# PROBLEM TO SOLVE:
Recast the rows below as a numbered list, leaving out the blank lines.

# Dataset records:
▬▬▬

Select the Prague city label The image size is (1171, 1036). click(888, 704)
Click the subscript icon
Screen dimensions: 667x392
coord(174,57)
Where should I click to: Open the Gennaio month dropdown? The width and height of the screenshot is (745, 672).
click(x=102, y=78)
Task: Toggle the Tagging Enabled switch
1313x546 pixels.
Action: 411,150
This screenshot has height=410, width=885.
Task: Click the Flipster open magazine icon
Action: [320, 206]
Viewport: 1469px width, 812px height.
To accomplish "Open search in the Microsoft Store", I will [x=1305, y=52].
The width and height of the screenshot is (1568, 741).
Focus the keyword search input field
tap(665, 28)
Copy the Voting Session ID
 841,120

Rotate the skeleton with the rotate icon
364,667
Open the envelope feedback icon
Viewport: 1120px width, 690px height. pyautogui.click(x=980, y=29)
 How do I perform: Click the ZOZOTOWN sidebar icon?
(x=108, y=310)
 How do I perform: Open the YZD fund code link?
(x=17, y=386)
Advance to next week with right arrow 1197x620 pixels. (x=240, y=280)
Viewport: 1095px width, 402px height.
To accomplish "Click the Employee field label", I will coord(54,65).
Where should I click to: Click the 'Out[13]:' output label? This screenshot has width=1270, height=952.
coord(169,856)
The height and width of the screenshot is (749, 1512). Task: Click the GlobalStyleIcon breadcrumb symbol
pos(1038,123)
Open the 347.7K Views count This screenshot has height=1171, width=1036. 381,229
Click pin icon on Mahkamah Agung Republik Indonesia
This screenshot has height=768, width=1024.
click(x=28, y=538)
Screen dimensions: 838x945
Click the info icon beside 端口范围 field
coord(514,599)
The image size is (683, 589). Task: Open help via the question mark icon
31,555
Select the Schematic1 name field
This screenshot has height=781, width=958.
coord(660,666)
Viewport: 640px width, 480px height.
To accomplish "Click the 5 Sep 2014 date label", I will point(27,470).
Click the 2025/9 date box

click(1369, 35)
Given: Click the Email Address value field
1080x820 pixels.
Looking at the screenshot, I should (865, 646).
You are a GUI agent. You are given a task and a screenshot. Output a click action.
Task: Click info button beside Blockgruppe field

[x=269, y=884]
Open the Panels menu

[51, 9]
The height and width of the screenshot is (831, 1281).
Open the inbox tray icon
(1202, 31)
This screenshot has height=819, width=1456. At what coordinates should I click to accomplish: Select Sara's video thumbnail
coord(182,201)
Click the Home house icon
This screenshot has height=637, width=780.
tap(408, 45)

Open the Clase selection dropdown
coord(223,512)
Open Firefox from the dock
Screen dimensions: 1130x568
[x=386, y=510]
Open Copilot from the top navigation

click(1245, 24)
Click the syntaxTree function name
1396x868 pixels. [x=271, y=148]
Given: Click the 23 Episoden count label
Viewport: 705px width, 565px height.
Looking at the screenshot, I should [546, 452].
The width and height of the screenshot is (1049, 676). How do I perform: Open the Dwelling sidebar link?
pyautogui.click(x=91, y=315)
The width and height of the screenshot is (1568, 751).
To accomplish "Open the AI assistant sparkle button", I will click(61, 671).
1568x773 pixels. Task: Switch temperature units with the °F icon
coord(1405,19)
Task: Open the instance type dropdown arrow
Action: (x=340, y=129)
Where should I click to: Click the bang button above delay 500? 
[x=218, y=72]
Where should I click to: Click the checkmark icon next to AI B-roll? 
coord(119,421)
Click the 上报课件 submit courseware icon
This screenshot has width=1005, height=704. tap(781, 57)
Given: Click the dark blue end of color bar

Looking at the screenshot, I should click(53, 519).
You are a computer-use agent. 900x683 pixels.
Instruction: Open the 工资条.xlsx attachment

▬▬▬

# EXERCISE ANSWER:
1. Select the Prague city label The image size is (1171, 1036). click(888, 704)
2. Click the subscript icon
3. Screen dimensions: 667x392
4. coord(174,57)
5. Where should I click to: Open the Gennaio month dropdown? The width and height of the screenshot is (745, 672).
6. click(x=102, y=78)
7. Task: Toggle the Tagging Enabled switch
8. 1313x546 pixels.
9. Action: 411,150
10. This screenshot has height=410, width=885.
11. Task: Click the Flipster open magazine icon
12. Action: [320, 206]
13. Viewport: 1469px width, 812px height.
14. To accomplish "Open search in the Microsoft Store", I will [x=1305, y=52].
15. The width and height of the screenshot is (1568, 741).
16. Focus the keyword search input field
17. tap(665, 28)
18. Copy the Voting Session ID
19.  841,120
20. Rotate the skeleton with the rotate icon
21. 364,667
22. Open the envelope feedback icon
23. Viewport: 1120px width, 690px height. pyautogui.click(x=980, y=29)
24.  How do I perform: Click the ZOZOTOWN sidebar icon?
25. (x=108, y=310)
26.  How do I perform: Open the YZD fund code link?
27. (x=17, y=386)
28. Advance to next week with right arrow 1197x620 pixels. (x=240, y=280)
29. Viewport: 1095px width, 402px height.
30. To accomplish "Click the Employee field label", I will coord(54,65).
31. Where should I click to: Click the 'Out[13]:' output label? This screenshot has width=1270, height=952.
32. coord(169,856)
33. The height and width of the screenshot is (749, 1512). Task: Click the GlobalStyleIcon breadcrumb symbol
34. pos(1038,123)
35. Open the 347.7K Views count This screenshot has height=1171, width=1036. 381,229
36. Click pin icon on Mahkamah Agung Republik Indonesia
37. This screenshot has height=768, width=1024.
38. click(x=28, y=538)
39. Screen dimensions: 838x945
40. Click the info icon beside 端口范围 field
41. coord(514,599)
42. The image size is (683, 589). Task: Open help via the question mark icon
43. 31,555
44. Select the Schematic1 name field
45. This screenshot has height=781, width=958.
46. coord(660,666)
47. Viewport: 640px width, 480px height.
48. To accomplish "Click the 5 Sep 2014 date label", I will point(27,470).
49. Click the 2025/9 date box
50. click(1369, 35)
51. Given: Click the Email Address value field
52. 1080x820 pixels.
53. Looking at the screenshot, I should (865, 646).
54. You are a GUI agent. You are given a task and a screenshot. Output a click action.
55. Task: Click info button beside Blockgruppe field
56. [x=269, y=884]
57. Open the Panels menu
58. [51, 9]
59. The height and width of the screenshot is (831, 1281).
60. Open the inbox tray icon
61. (1202, 31)
62. This screenshot has height=819, width=1456. At what coordinates should I click to accomplish: Select Sara's video thumbnail
63. coord(182,201)
64. Click the Home house icon
65. This screenshot has height=637, width=780.
66. tap(408, 45)
67. Open the Clase selection dropdown
68. coord(223,512)
69. Open Firefox from the dock
70. Screen dimensions: 1130x568
71. [x=386, y=510]
72. Open Copilot from the top navigation
73. click(1245, 24)
74. Click the syntaxTree function name
75. 1396x868 pixels. [x=271, y=148]
76. Given: Click the 23 Episoden count label
77. Viewport: 705px width, 565px height.
78. Looking at the screenshot, I should [546, 452].
79. The width and height of the screenshot is (1049, 676). How do I perform: Open the Dwelling sidebar link?
80. pyautogui.click(x=91, y=315)
81. The width and height of the screenshot is (1568, 751).
82. To accomplish "Open the AI assistant sparkle button", I will click(61, 671).
83. 1568x773 pixels. Task: Switch temperature units with the °F icon
84. coord(1405,19)
85. Task: Open the instance type dropdown arrow
86. Action: (x=340, y=129)
87. Where should I click to: Click the bang button above delay 500? 
88. [x=218, y=72]
89. Where should I click to: Click the checkmark icon next to AI B-roll? 
90. coord(119,421)
91. Click the 上报课件 submit courseware icon
92. This screenshot has width=1005, height=704. tap(781, 57)
93. Given: Click the dark blue end of color bar
94. Looking at the screenshot, I should click(53, 519).
95. You are a computer-use agent. 900x683 pixels.
96. Instruction: Open the 工资条.xlsx attachment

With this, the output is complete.